The Colonial Ironsides

English Expeditions under the Commonwealth and Protectorate, 1650 – 1660

Jonathon Riley

A prequel to The Last Ironsides describing how the troops that later went to Portugal and Tangier came to be at Dunkirk at the time of the Restoration of Charles II. The rediscovery of an episode of British military history that has been forgotten; no other modern books describe this conflict.
Date Published :
February 2022
Publisher :
Helion and Company
Series :
Century of the Soldier
Illustration :
57 b/w ills, 33 maps, 2 color ills on back cover
Format Available    QuantityPrice
Binding. : Paperback
ISBN : 9781915070371
Pages : 386
Dimensions : 9.75 X 7 inches
Stock Status : Available


The Colonial Ironsides is a comprehensive survey of the role played by Oliver Cromwell’s expeditionary forces in subduing Royalist outposts abroad after the conclusion of the Civil Wars in the Three Kingdoms, the Channel Islands, the Isle of Man, the Scillies, the West Indies and North America. Beyond that, the book details the launch of the Western Design against Spain in the Caribbean and during its course, the failure of the expedition against San Domingo and the conquest of Jamaica. In Europe, the book studies the role of Cromwell’s expeditionary brigade, and Charles II’s army in exile, in the struggle between France and Spain in the Low Countries during the last years of the Protectorate: the Battle of the Dunes, the sieges of Dunkirk, Ypres, Oudenaarde and other towns leading to the acquisition of Dunkirk and Mardyke as a British colony on the Continent, the first since the loss of Calais under Mary Tudor.
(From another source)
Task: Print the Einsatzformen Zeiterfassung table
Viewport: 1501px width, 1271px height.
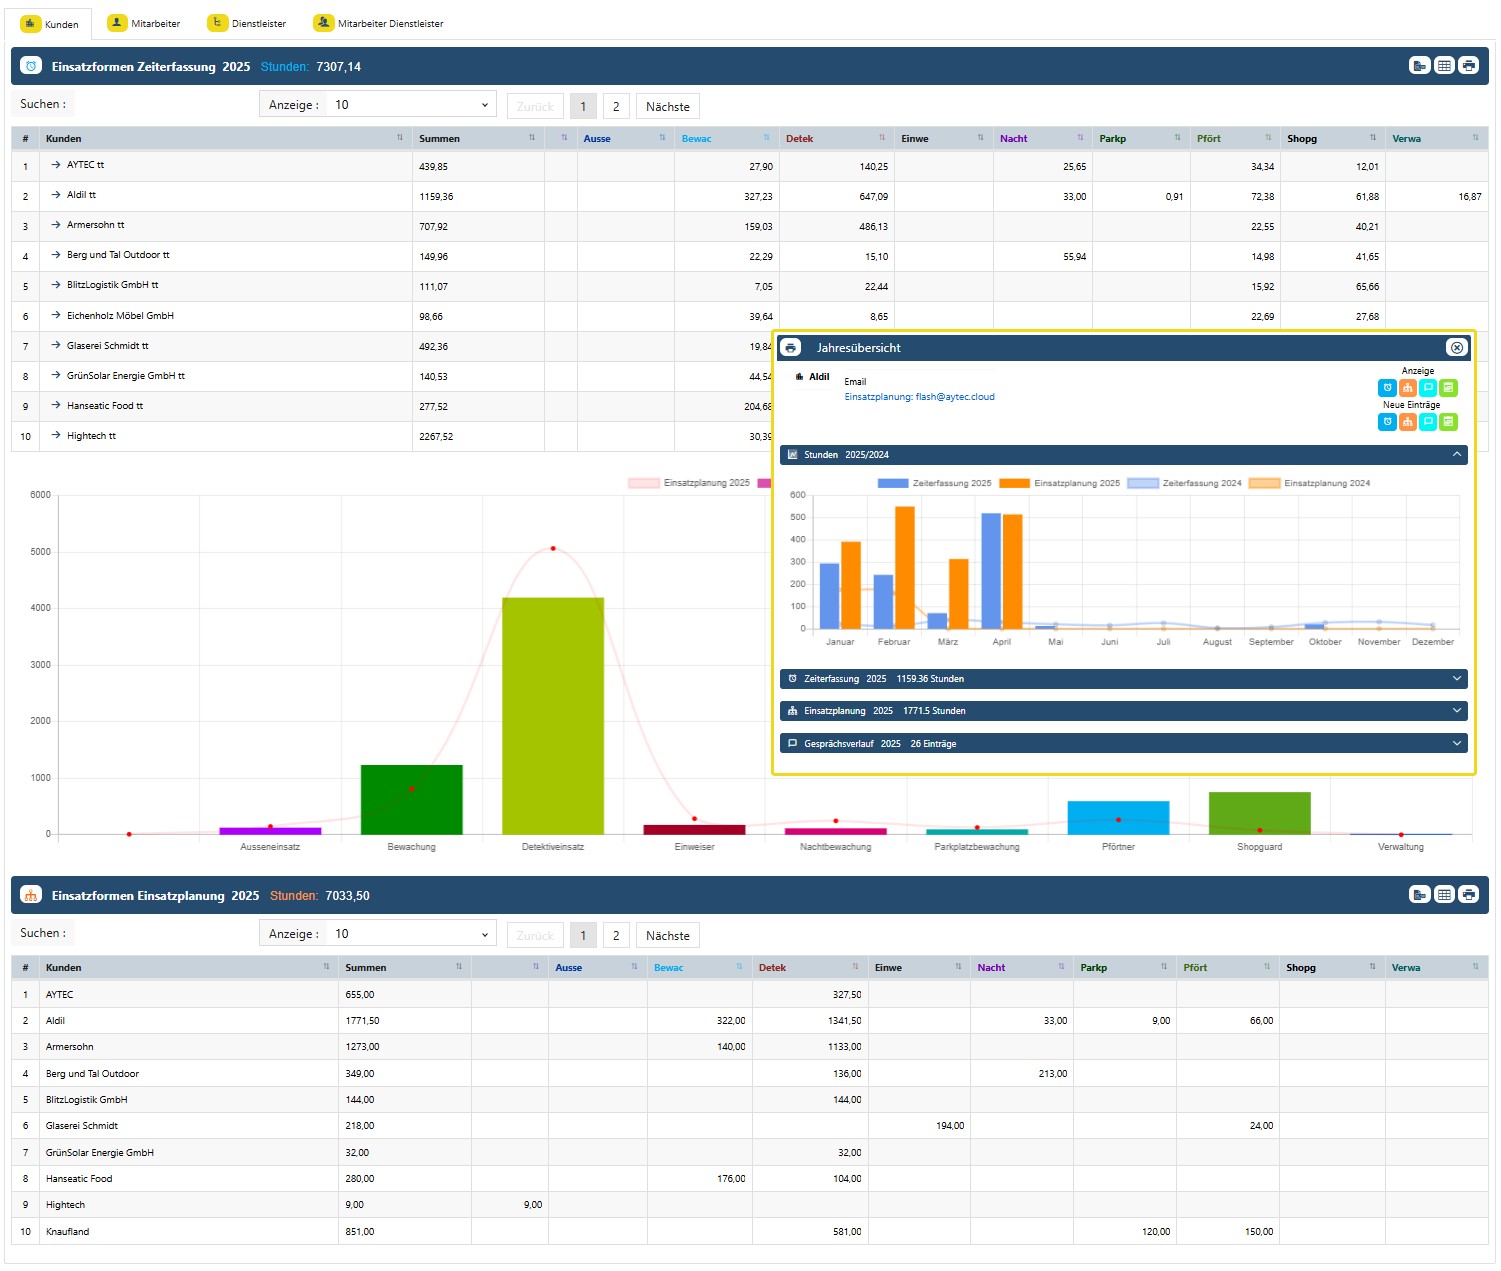Action: coord(1468,66)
The book is, in some ways, a prequel to the author’s earlier book published by Helion & Co: The Last Ironsides: The English Expedition to Portugal 1662–1668. As such it shows how the troops that later went to Portugal and Tangier after Charles II’s restoration in 1660 came to be at Dunkirk. Overall, the book rediscovers a series of episodes in British military history that have been forgotten, not detailed fully since Victorian times. No other modern books describe the full extent of this period of conflict, although there are books which detail several of the campaigns. This decade of early expeditionary warfare marked a change in English foreign policy from raiding the colonies of others, chiefly Spain, to becoming an imperial power.

About The Author

Lieutenant-General Jonathon Riley is a General Officer with multinational operational command experience at all levels from platoon to corps in theatres from Northern Ireland to the Balkans, the Gulf, Iraq, Sierra Leone and Afghanistan.

General Riley has been awarded the DSO and NATO Meritorious Service Medal and is an Officer of the Legion of Merit of the United States of America. He holds the degrees of MA and PhD in modern history and has written numerous books. He is currently Visiting Professor in War Studies at King’s College London, a member of the British Commission for Military History, and Chairman of the Royal Welsh Fusiliers Museum Trust.